Dibattito nel Governo, tra tagli alle accise e accesso al prestito per spese militari
All’interno dei palazzi governativi romani, il clima si fa sempre più teso attorno a un nodo finanziario e politico che vede contrapposte le esigenze della sicurezza nazionale e le urgenze economiche delle famiglie italiane. Il ministro della Difesa Guido Crosetto, con la determinazione che lo contraddistingue, sta portando avanti un pressing serrato sul Ministero dell’Economia e delle Finanze per ottenere il via libera all’accesso ai fondi del Safe, un maxi-prestito stanziato dall’Unione Europea per sostenere le spese militari. Si tratta di una cifra imponente, circa quattordici miliardi di euro da spalmare fino al 2030, fondamentale per rispettare gli accordi presi in sede Nato e le rassicurazioni fornite a partner internazionali. Incrociando i giornalisti e commentando ironicamente le critiche dell’opposizione sulla gestione dei costi, il ministro ha voluto smorzare i toni con una battuta sulla sua abitudine di fare la spesa personalmente, ma la sua espressione è tornata seria quando si è trattato di discutere della missiva inviata mercoledì al Mef.
Crosetto attende con impazienza una risposta formale dal governo per capire se la volontà di incrementare la spesa per la difesa resterà salda o se subirà un rallentamento a causa della crisi energetica. La questione non riguarda solo la contabilità, ma l’essenza stessa della strategia politica dell’esecutivo. Da una parte ci sono gli obblighi verso l’Alleanza Atlantica, che senza il supporto di questi fondi europei rischierebbero di trasformarsi in una chimera, dall’altra la necessità di non gravare ulteriormente sul bilancio dello Stato.
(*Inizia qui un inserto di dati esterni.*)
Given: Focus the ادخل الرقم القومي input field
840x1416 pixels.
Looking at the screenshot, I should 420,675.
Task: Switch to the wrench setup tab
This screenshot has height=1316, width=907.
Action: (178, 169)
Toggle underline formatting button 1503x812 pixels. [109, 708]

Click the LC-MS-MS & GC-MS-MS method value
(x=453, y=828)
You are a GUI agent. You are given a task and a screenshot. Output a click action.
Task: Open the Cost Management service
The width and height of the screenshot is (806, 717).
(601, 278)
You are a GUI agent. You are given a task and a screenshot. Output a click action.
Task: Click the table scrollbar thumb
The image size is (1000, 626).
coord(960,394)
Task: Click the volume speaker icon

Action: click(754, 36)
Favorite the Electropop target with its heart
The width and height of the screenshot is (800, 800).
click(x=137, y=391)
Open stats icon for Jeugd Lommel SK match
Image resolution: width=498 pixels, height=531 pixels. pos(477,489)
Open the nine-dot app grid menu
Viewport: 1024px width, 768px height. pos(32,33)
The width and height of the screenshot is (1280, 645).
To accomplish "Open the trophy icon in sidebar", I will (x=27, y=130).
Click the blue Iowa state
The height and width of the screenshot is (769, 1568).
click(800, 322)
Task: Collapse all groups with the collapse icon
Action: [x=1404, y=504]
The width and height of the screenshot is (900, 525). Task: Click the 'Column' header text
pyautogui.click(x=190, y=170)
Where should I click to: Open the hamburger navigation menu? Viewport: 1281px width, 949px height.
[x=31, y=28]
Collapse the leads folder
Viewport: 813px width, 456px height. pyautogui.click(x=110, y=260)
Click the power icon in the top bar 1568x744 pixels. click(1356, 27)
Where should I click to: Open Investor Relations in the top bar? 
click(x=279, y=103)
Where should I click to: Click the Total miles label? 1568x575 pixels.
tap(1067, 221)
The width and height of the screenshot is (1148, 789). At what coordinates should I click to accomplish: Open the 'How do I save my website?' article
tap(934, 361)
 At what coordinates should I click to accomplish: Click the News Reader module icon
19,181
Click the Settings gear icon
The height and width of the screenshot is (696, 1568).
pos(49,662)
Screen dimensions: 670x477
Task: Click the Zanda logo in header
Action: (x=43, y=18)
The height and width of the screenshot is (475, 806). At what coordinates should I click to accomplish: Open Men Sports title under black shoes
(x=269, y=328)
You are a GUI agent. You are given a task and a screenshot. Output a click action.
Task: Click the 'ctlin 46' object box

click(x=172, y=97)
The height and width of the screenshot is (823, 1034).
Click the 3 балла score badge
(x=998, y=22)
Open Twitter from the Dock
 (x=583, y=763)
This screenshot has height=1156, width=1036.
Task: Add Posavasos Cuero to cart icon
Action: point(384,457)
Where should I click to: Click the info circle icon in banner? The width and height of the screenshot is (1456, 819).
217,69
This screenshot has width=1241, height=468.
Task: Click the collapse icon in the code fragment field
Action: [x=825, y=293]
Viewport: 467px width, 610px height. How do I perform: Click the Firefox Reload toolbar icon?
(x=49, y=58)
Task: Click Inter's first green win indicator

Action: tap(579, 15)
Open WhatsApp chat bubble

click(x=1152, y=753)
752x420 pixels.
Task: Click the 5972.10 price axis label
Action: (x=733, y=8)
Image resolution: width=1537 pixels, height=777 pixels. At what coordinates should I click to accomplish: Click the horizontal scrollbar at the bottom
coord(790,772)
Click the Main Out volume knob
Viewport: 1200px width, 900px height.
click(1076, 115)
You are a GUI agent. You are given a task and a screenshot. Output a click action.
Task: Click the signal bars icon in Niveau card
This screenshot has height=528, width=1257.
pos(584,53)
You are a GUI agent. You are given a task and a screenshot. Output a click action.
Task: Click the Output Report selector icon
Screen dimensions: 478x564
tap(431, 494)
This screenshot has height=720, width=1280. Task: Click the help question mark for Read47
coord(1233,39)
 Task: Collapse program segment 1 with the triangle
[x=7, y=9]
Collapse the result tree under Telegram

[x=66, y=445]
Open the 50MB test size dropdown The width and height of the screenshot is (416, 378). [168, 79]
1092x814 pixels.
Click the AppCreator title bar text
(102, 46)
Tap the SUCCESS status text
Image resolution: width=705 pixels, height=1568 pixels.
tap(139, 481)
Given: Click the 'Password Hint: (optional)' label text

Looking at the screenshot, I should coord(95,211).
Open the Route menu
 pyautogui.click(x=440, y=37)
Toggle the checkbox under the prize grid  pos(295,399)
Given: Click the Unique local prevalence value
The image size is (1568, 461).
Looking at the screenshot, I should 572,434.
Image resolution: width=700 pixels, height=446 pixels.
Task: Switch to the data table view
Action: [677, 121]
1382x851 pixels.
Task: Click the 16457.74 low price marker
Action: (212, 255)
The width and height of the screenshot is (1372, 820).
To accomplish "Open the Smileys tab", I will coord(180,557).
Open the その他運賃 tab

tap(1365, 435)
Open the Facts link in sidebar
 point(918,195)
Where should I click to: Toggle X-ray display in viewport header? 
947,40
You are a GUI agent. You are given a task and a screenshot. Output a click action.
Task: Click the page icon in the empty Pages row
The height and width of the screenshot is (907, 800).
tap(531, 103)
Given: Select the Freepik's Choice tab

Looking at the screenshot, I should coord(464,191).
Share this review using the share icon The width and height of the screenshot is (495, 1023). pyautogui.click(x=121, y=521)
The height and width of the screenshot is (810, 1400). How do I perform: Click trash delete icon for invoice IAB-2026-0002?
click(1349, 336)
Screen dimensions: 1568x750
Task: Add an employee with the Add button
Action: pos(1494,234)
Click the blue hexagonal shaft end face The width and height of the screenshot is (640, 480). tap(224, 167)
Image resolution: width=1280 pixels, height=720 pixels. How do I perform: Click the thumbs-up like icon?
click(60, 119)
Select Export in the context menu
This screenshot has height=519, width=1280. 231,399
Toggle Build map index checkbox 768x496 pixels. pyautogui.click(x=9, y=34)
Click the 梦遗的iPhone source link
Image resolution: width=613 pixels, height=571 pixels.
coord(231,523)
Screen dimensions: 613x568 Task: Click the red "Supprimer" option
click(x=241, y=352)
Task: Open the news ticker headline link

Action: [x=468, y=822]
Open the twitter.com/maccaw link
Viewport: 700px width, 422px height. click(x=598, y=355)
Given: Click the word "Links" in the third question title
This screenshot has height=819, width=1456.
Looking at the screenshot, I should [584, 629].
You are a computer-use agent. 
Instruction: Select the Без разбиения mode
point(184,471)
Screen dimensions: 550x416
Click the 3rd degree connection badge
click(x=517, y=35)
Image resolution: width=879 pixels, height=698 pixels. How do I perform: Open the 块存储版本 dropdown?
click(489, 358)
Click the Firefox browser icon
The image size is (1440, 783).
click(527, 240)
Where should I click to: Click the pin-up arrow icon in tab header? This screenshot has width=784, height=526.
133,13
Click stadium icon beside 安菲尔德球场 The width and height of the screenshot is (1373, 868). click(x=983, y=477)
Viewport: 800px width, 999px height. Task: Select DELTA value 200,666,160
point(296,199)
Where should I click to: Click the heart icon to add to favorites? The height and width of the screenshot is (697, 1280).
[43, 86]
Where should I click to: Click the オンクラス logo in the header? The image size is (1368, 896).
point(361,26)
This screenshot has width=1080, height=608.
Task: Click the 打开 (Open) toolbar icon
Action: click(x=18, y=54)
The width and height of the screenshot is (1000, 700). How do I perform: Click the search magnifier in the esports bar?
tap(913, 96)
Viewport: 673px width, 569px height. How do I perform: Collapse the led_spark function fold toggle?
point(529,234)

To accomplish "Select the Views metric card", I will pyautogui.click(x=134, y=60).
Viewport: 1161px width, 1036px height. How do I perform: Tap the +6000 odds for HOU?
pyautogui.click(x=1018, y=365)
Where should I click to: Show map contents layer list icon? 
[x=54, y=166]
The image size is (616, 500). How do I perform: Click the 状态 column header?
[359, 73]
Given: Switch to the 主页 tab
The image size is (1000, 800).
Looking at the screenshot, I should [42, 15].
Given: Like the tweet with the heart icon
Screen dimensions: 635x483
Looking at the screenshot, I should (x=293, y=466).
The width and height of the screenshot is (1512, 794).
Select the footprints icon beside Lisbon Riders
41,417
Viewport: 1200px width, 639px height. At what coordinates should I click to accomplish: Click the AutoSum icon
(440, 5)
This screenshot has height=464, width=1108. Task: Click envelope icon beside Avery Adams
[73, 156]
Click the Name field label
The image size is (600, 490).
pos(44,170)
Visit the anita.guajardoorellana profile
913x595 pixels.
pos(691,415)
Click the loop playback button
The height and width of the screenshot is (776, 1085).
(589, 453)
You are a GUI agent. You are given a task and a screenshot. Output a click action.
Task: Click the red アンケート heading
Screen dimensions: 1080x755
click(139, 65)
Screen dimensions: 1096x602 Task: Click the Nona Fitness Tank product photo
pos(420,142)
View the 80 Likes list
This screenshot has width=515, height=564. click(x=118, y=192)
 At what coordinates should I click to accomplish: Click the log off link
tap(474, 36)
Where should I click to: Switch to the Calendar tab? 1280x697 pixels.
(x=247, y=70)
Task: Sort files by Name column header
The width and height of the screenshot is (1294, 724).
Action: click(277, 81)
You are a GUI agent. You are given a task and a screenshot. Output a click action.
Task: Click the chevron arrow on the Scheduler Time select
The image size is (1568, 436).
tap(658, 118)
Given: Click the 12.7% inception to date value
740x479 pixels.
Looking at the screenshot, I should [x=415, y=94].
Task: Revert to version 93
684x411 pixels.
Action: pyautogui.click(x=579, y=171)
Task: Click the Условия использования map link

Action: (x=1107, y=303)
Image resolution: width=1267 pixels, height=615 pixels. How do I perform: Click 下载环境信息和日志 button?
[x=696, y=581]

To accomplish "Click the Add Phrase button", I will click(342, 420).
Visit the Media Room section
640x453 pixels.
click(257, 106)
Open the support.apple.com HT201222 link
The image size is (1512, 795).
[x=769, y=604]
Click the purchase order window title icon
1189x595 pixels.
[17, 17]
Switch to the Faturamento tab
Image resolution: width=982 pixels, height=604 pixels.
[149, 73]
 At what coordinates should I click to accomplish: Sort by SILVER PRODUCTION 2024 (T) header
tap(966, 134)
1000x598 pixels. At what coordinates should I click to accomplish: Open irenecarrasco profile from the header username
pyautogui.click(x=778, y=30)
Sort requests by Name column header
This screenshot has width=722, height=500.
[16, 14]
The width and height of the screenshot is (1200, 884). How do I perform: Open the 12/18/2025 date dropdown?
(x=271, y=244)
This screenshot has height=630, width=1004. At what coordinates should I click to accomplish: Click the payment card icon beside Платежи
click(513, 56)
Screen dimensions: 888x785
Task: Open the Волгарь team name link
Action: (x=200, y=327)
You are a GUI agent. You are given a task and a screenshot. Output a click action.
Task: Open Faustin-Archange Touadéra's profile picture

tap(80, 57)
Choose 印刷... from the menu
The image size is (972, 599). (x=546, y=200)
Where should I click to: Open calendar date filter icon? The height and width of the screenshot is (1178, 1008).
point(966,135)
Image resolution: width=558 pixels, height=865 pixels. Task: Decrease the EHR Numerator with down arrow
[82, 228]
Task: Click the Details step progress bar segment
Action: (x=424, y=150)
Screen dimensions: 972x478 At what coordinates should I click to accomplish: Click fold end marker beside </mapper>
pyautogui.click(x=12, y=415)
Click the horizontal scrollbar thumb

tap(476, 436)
Il Ministero dell’Economia, dal canto suo, ha sollevato dubbi sulla natura di questo strumento: «è e resta un sistema di finanziamento non certo a costo zero: si tratta infatti di un prestito che se ha il vantaggio di consentire una dilazione in avanti nel tempo e tassi vantaggiosi, implica comunque l’obbligo della restituzione e la necessità di sottostare ad una serie di regole».
In questo scenario di incertezza, la premier Giorgia Meloni si trova a dover gestire una coperta finanziaria decisamente troppo corta, cercando un equilibrio tra il prestigio internazionale e il consenso interno. Durante un recente confronto ristretto con i suoi vice, la linea della prudenza sembra aver prevalso. Matteo Salvini è stato il primo a manifestare resistenze, suggerendo che ogni risorsa disponibile debba essere indirizzata prioritariamente verso le imprese e i nuclei familiari colpiti dai rincari delle bollette. La stessa premier ha confermato che, sebbene manchino ancora due settimane alla scadenza del 31 maggio per decidere sul prestito Safe, la priorità assoluta rimane l’emergenza energetica. Meloni ha delineato una gerarchia di interventi che vede al primo posto il taglio delle accise sulla benzina, una misura necessaria per contrastare l’inflazione derivante dalle tensioni geopolitiche globali. Accanto a questo tema, il governo intende concentrarsi su dossier ad alto impatto sociale come il Piano Casa e la gestione delle concessioni balneari. In questa lista di urgenze, il riarmo e il prestito europeo sembrano destinati a scivolare in secondo piano, almeno fino a quando non si troverà una quadra tra i vincoli di bilancio e le pressioni degli alleati internazionali.